-------- 対象の行 --------

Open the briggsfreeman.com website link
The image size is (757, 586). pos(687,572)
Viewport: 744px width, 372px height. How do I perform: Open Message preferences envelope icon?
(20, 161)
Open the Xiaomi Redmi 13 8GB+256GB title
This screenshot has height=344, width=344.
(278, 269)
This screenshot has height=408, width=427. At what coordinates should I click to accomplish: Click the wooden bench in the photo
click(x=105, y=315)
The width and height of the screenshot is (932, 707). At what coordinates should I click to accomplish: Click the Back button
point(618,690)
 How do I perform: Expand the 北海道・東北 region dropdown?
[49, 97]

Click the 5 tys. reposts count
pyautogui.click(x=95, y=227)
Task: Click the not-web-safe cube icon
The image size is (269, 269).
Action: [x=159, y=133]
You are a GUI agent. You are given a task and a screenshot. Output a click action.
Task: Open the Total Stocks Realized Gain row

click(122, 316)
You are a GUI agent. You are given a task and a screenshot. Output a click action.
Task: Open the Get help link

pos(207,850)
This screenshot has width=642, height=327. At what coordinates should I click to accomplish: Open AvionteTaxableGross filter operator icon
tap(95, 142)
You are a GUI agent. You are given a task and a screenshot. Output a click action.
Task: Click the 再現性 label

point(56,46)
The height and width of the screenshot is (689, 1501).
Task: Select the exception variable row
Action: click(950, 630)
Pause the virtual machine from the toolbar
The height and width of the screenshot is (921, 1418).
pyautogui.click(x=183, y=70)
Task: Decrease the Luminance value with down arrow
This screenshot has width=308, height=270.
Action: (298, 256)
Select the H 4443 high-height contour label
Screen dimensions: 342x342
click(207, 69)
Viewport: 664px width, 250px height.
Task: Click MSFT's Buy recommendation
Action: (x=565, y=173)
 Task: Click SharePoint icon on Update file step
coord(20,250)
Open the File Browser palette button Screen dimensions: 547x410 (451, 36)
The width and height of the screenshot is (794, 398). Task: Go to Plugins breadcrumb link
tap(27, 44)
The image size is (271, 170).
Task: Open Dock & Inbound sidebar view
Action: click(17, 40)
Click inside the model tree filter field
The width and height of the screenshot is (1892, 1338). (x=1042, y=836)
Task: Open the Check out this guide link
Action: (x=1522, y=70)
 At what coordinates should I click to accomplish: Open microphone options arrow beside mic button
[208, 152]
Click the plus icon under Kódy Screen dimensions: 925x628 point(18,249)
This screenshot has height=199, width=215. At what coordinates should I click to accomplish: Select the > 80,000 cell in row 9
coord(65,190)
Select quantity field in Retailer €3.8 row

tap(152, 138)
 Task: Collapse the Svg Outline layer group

--------

作業内容 -
上に示したすべての行を、空行を除いて番号付きの一覧に書き出しなさい。

問題の解答 -
1. Open the briggsfreeman.com website link
2. The image size is (757, 586). pos(687,572)
3. Viewport: 744px width, 372px height. How do I perform: Open Message preferences envelope icon?
4. (20, 161)
5. Open the Xiaomi Redmi 13 8GB+256GB title
6. This screenshot has height=344, width=344.
7. (278, 269)
8. This screenshot has height=408, width=427. At what coordinates should I click to accomplish: Click the wooden bench in the photo
9. click(x=105, y=315)
10. The width and height of the screenshot is (932, 707). At what coordinates should I click to accomplish: Click the Back button
11. point(618,690)
12.  How do I perform: Expand the 北海道・東北 region dropdown?
13. [49, 97]
14. Click the 5 tys. reposts count
15. pyautogui.click(x=95, y=227)
16. Task: Click the not-web-safe cube icon
17. The image size is (269, 269).
18. Action: [x=159, y=133]
19. You are a GUI agent. You are given a task and a screenshot. Output a click action.
20. Task: Open the Total Stocks Realized Gain row
21. click(122, 316)
22. You are a GUI agent. You are given a task and a screenshot. Output a click action.
23. Task: Open the Get help link
24. pos(207,850)
25. This screenshot has width=642, height=327. At what coordinates should I click to accomplish: Open AvionteTaxableGross filter operator icon
26. tap(95, 142)
27. You are a GUI agent. You are given a task and a screenshot. Output a click action.
28. Task: Click the 再現性 label
29. point(56,46)
30. The height and width of the screenshot is (689, 1501).
31. Task: Select the exception variable row
32. Action: click(950, 630)
33. Pause the virtual machine from the toolbar
34. The height and width of the screenshot is (921, 1418).
35. pyautogui.click(x=183, y=70)
36. Task: Decrease the Luminance value with down arrow
37. This screenshot has width=308, height=270.
38. Action: (298, 256)
39. Select the H 4443 high-height contour label
40. Screen dimensions: 342x342
41. click(207, 69)
42. Viewport: 664px width, 250px height.
43. Task: Click MSFT's Buy recommendation
44. Action: (x=565, y=173)
45.  Task: Click SharePoint icon on Update file step
46. coord(20,250)
47. Open the File Browser palette button Screen dimensions: 547x410 (451, 36)
48. The width and height of the screenshot is (794, 398). Task: Go to Plugins breadcrumb link
49. tap(27, 44)
50. The image size is (271, 170).
51. Task: Open Dock & Inbound sidebar view
52. Action: click(17, 40)
53. Click inside the model tree filter field
54. The width and height of the screenshot is (1892, 1338). (x=1042, y=836)
55. Task: Open the Check out this guide link
56. Action: (x=1522, y=70)
57.  At what coordinates should I click to accomplish: Open microphone options arrow beside mic button
58. [208, 152]
59. Click the plus icon under Kódy Screen dimensions: 925x628 point(18,249)
60. This screenshot has height=199, width=215. At what coordinates should I click to accomplish: Select the > 80,000 cell in row 9
61. coord(65,190)
62. Select quantity field in Retailer €3.8 row
63. tap(152, 138)
64.  Task: Collapse the Svg Outline layer group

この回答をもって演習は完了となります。